Devlet tarafından işletilen sanal para birimleri geliyor. Ve beraberinde büyük riskler…
TEKNOLOJİK DEĞİŞİM finans sektörünü alt üst ediyor. Bitcoin, anarşistlerin saplantısı olmaktan çıkıp birçok fon yöneticisinin dengeli bir portföye dahil olduğu konusunda ısrar ettiği 1 trilyon dolarlık bir varlık sınıfına dönüştü. Dijital day-trader kitlesi, Wall Street'te bir güç haline geldi. PayPal'ın 392 milyon kullanıcısı var. Bu, Amerika'nın Çin'in dijital ödeme devlerini yakaladığının bir işareti. Yine de (…) teknoloji ve finans arasındaki sınırda şimdilik çok az fark edilen bu karmaşa, devrimci bir şekilde noktalanabilir: Devlete ait dijital para birimlerinin oluşturulmasıyla. İnsanların geleneksel bankaları atlayarak doğrudan merkez bankasına para yatırmalarına izin veren resmi dijital para birimlerinin oluşturulmasıyla.

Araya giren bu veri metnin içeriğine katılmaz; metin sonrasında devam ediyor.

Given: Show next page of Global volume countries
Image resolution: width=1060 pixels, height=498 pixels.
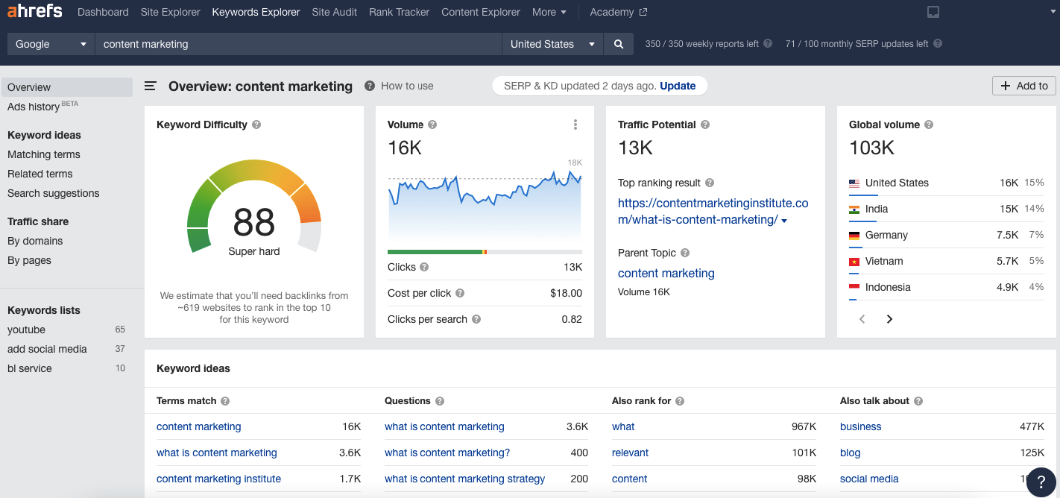Looking at the screenshot, I should click(x=889, y=319).

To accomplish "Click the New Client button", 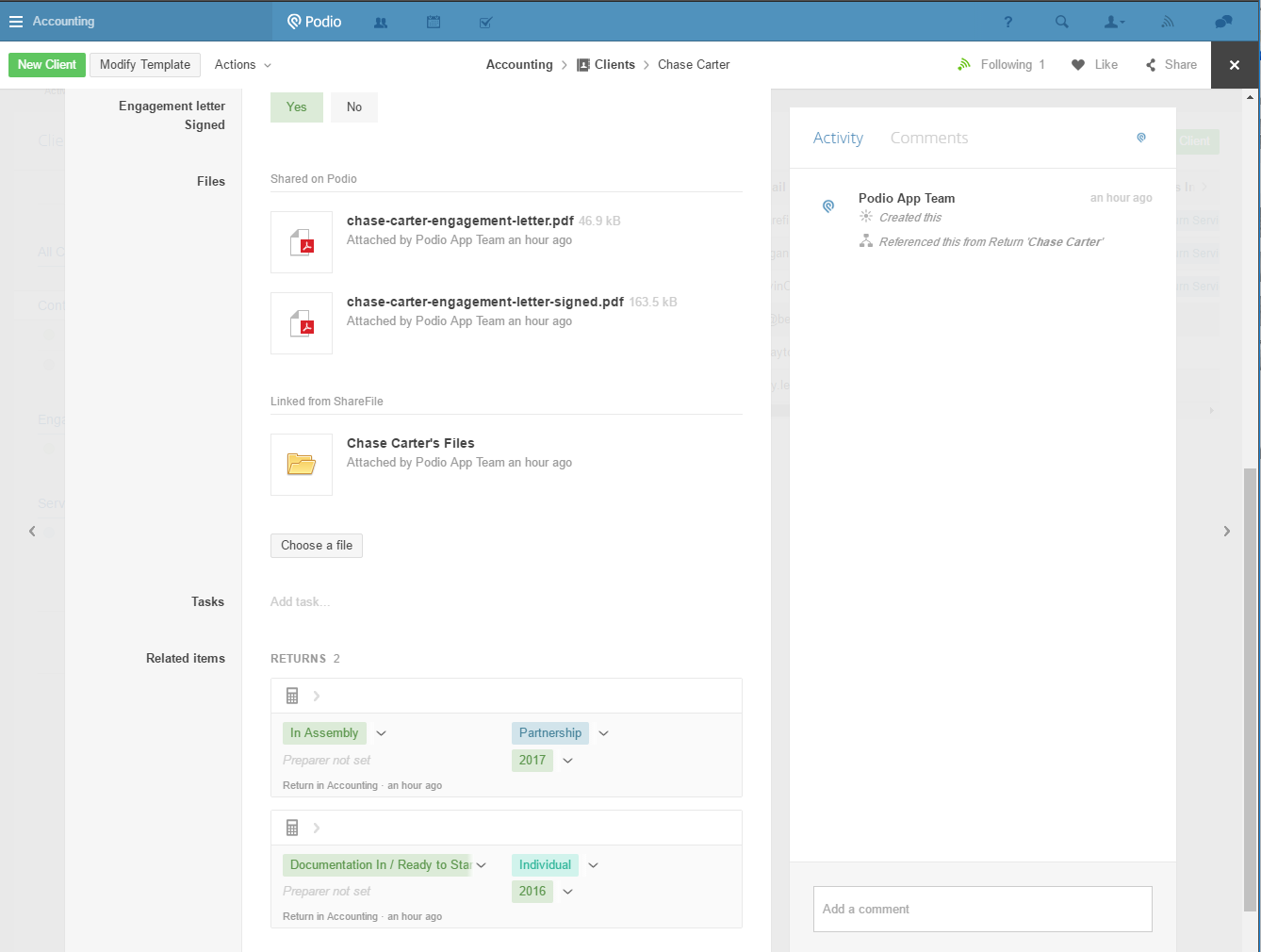I will pyautogui.click(x=47, y=65).
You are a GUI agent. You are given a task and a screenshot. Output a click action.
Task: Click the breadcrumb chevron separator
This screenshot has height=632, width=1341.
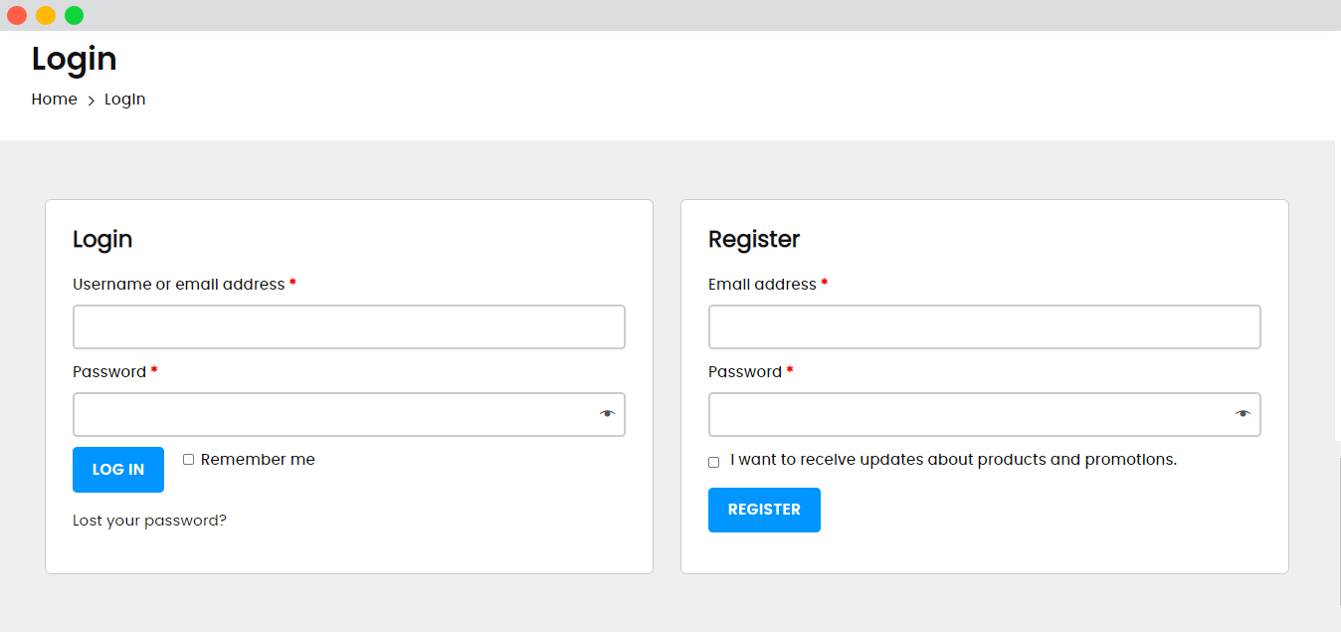pyautogui.click(x=91, y=101)
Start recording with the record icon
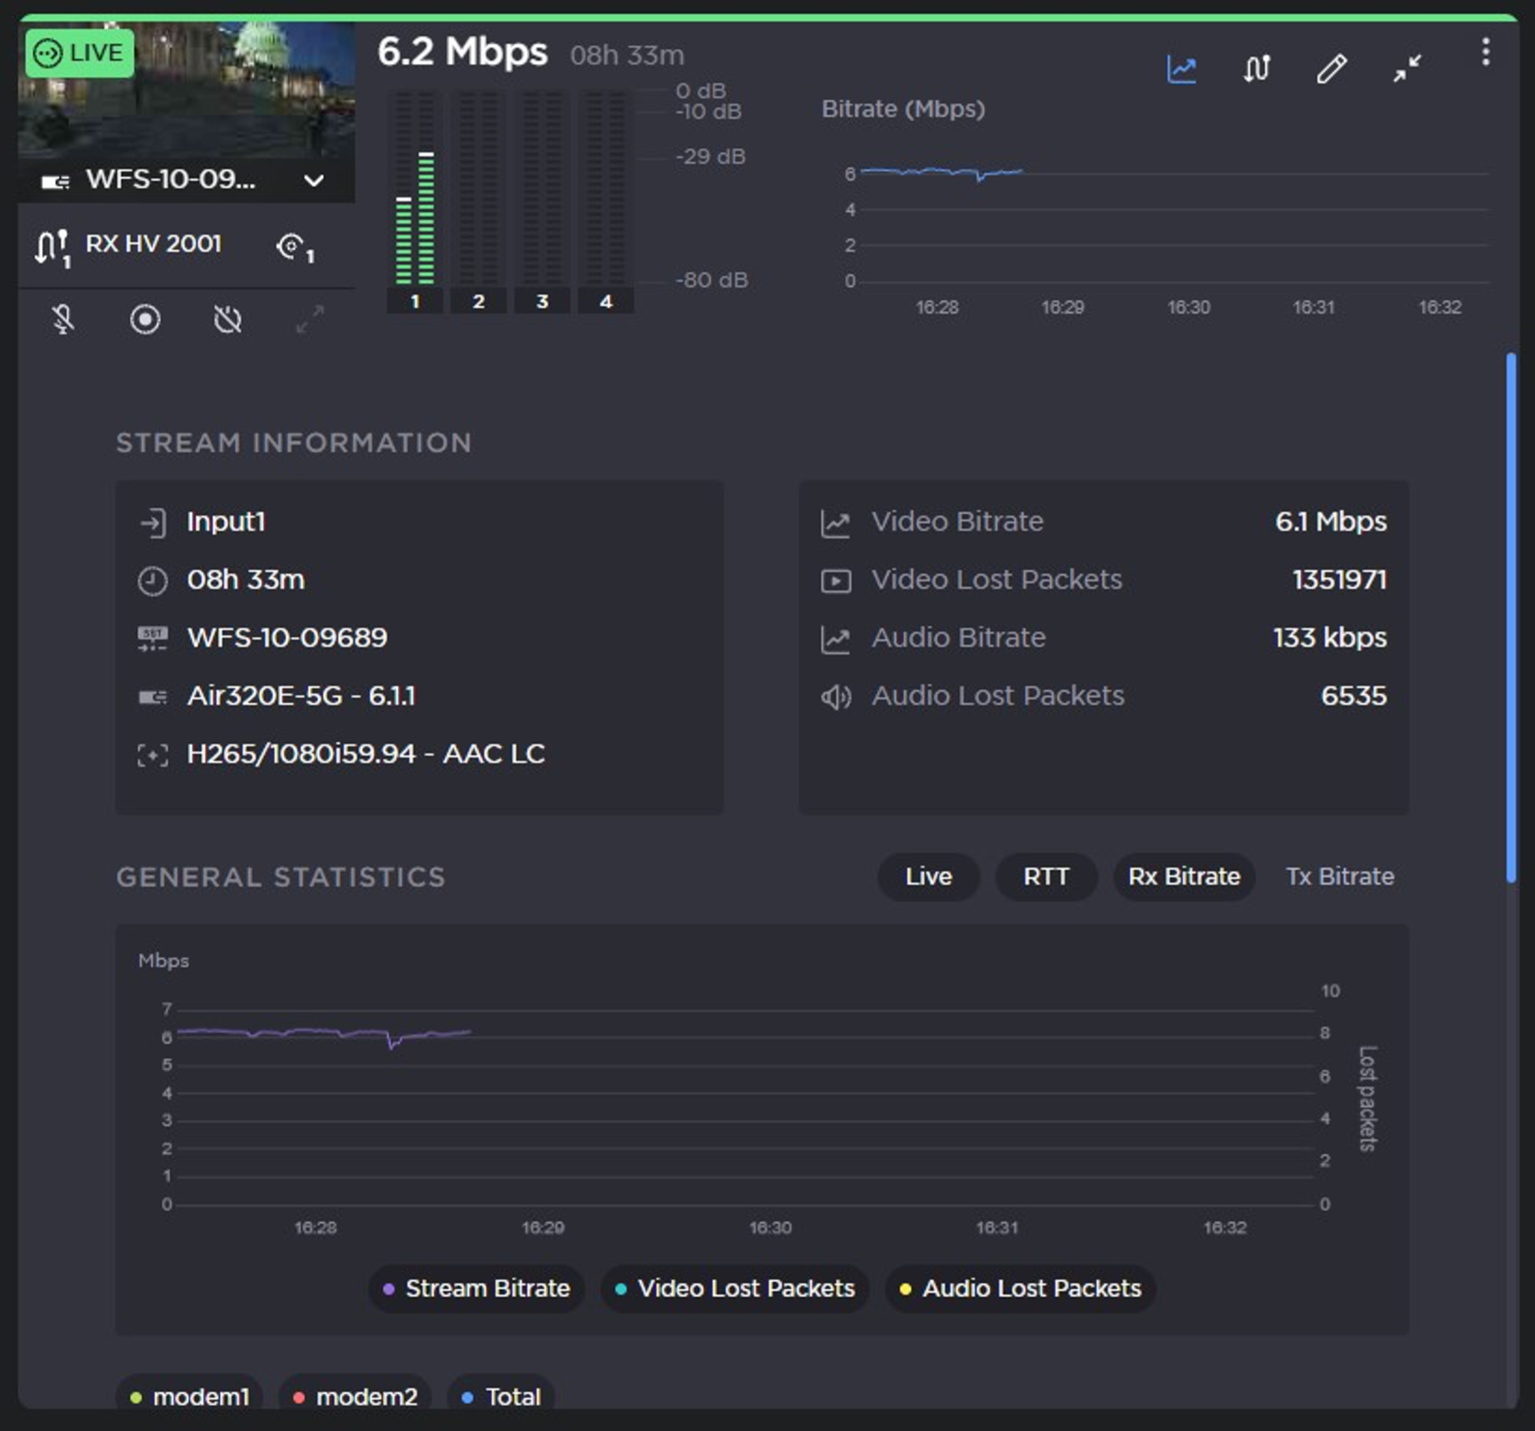 pyautogui.click(x=145, y=320)
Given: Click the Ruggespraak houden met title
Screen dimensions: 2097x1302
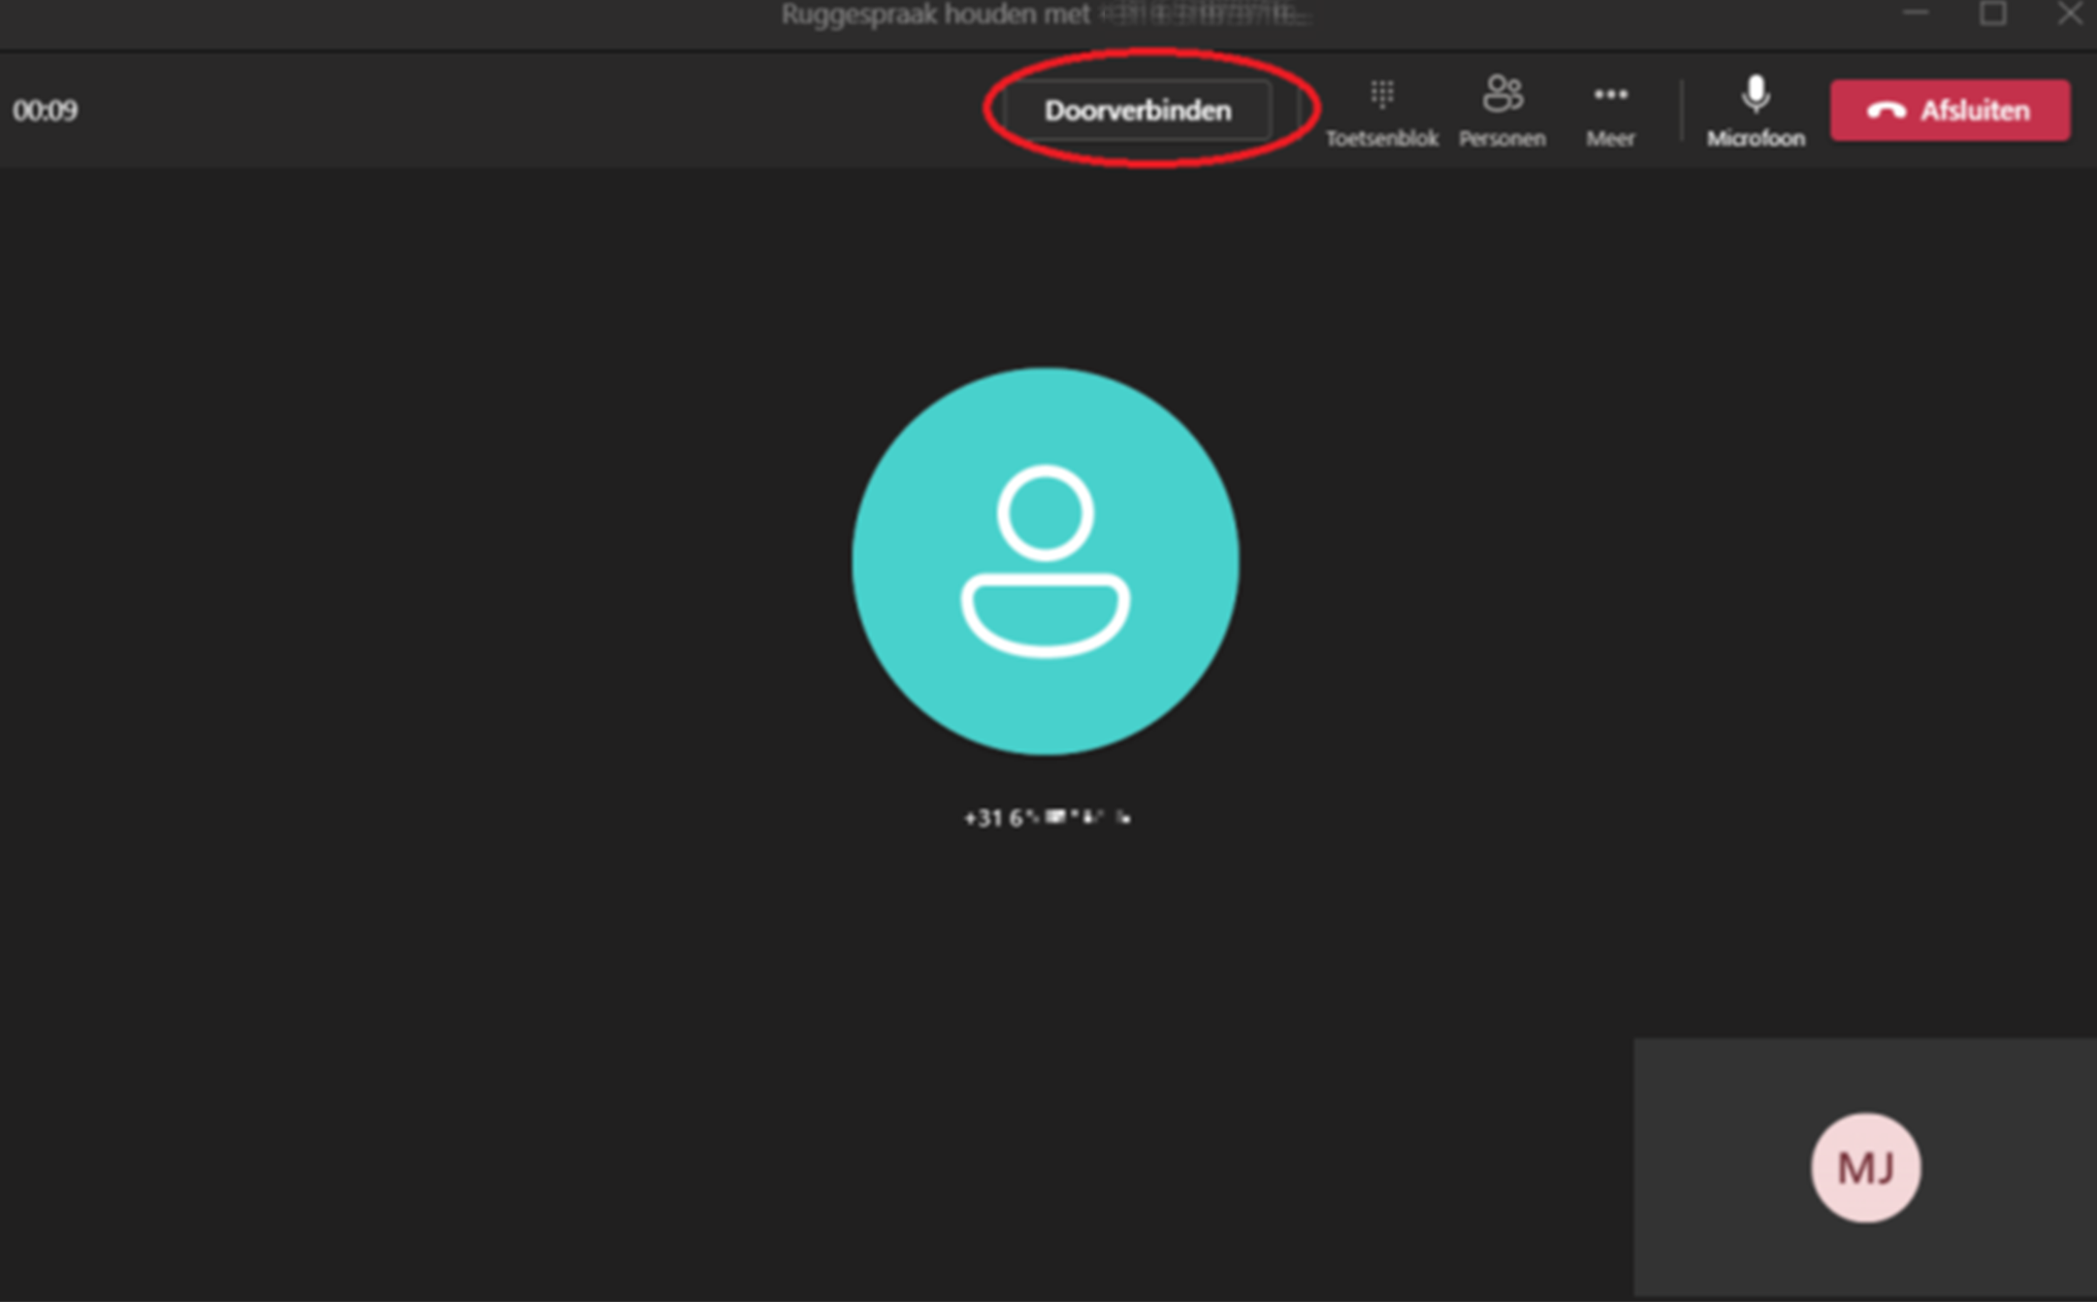Looking at the screenshot, I should click(935, 16).
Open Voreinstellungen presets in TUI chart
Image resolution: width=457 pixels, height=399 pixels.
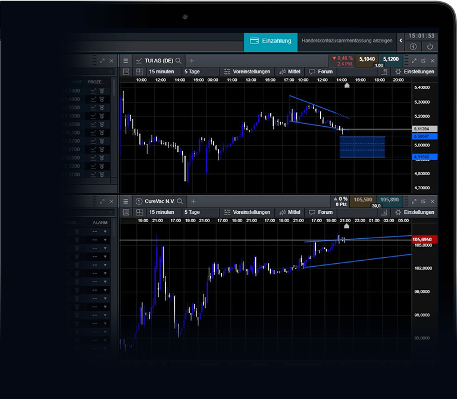pyautogui.click(x=247, y=71)
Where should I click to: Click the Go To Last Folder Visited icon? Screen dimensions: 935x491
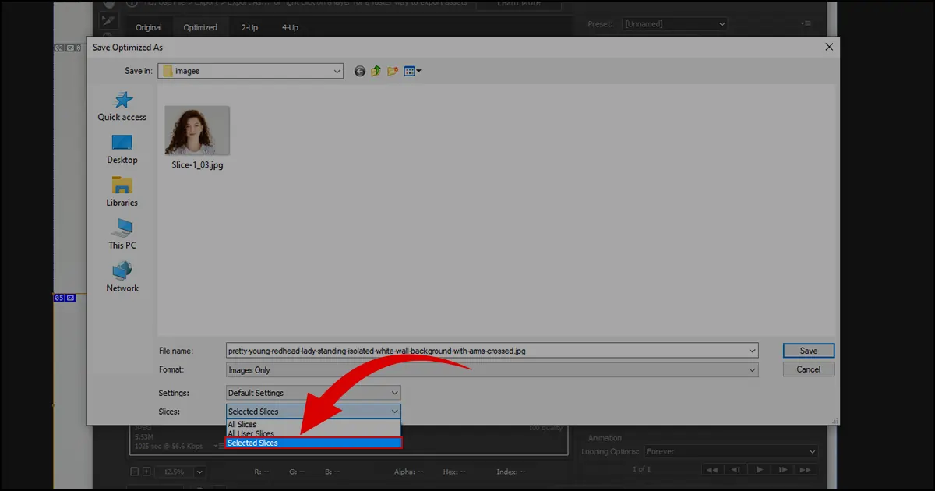tap(359, 71)
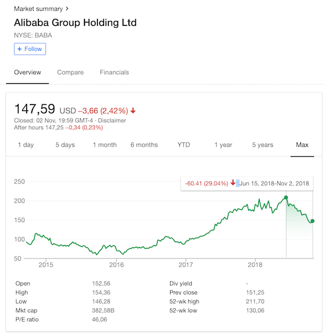Image resolution: width=325 pixels, height=333 pixels.
Task: Switch chart to YTD range
Action: (x=184, y=145)
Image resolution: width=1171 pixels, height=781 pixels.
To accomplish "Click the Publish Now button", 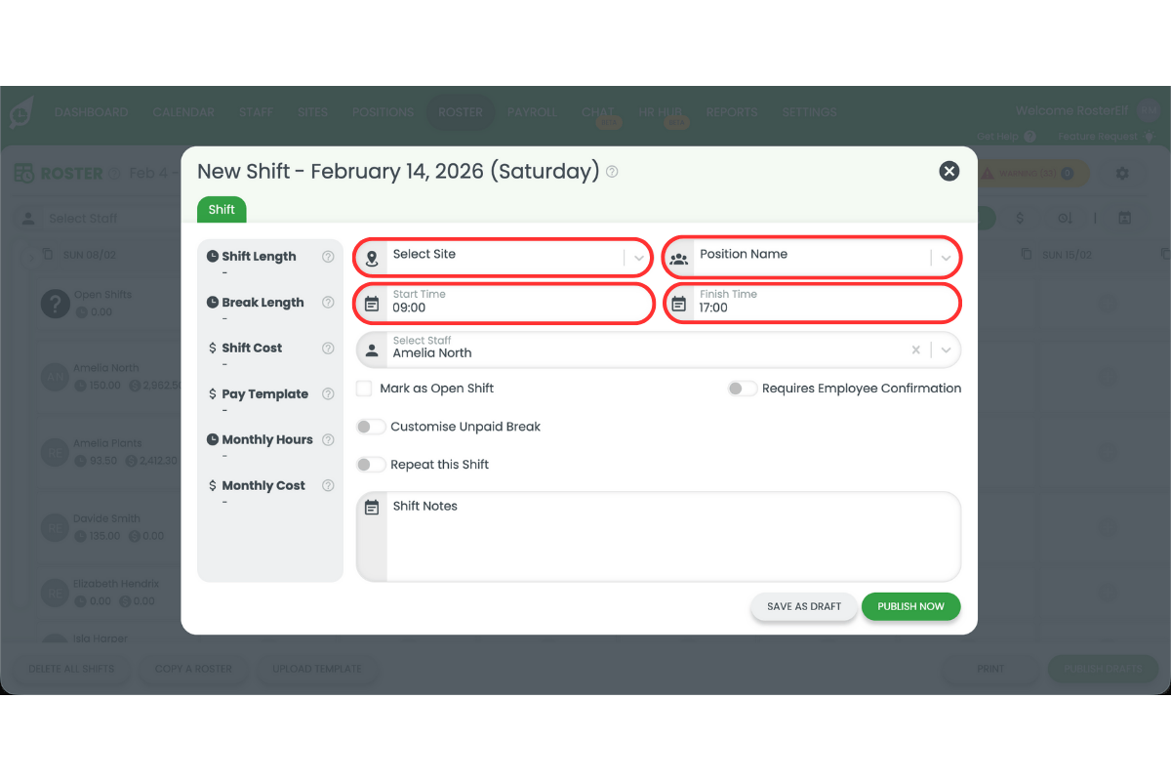I will coord(910,606).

Bu “govcoinler” [Devlet-coins] paranın yeni bir tecessümüdür. Govcoinler, finansın daha iyi çalışmasını temin etmenin yanı sıra, gücü bireylerden devlete kaydırmayı, jeopolitiği değiştirmeyi ve sermayenin tahsis edilme biçimini değiştirmeyi vaat ediyor. (…)

On yıl kadar önce, Lehman Brothers enkazının ortasında, Merkez Bankası eski başkanı Paul Volcker, bankacılığın en son yararlı yeniliğinin ATM olduğunu söylemişti. Krizden bu yana finans sektörü, kendi oyununu geliştirdi. Bankalar zayıflayan bilişim sistemlerini modernize etti. Girişimciler, en ünlü parçasını bitcoin’in oluşturduğu ve geleneksel finansla farklı düzeylerde etkileşime giren bir dizi jeton, veri tabanı ve kanal içeren deneysel bir "merkezsizleştirilmiş finans" dünyası inşa ettiler. Bu arada finansal "platform" firmalarının artık e-cüzdan ve ödeme uygulamalarını kullanan 3 milyardan fazla müşterisi var. Sektörde PayPal'ın yanı sıra Ant Group, Grab ve Mercado Pago gibi diğer uzman platformlar, Visa gibi yerleşik firmalar ve Facebook gibi Silikon Vadisi özentileri var.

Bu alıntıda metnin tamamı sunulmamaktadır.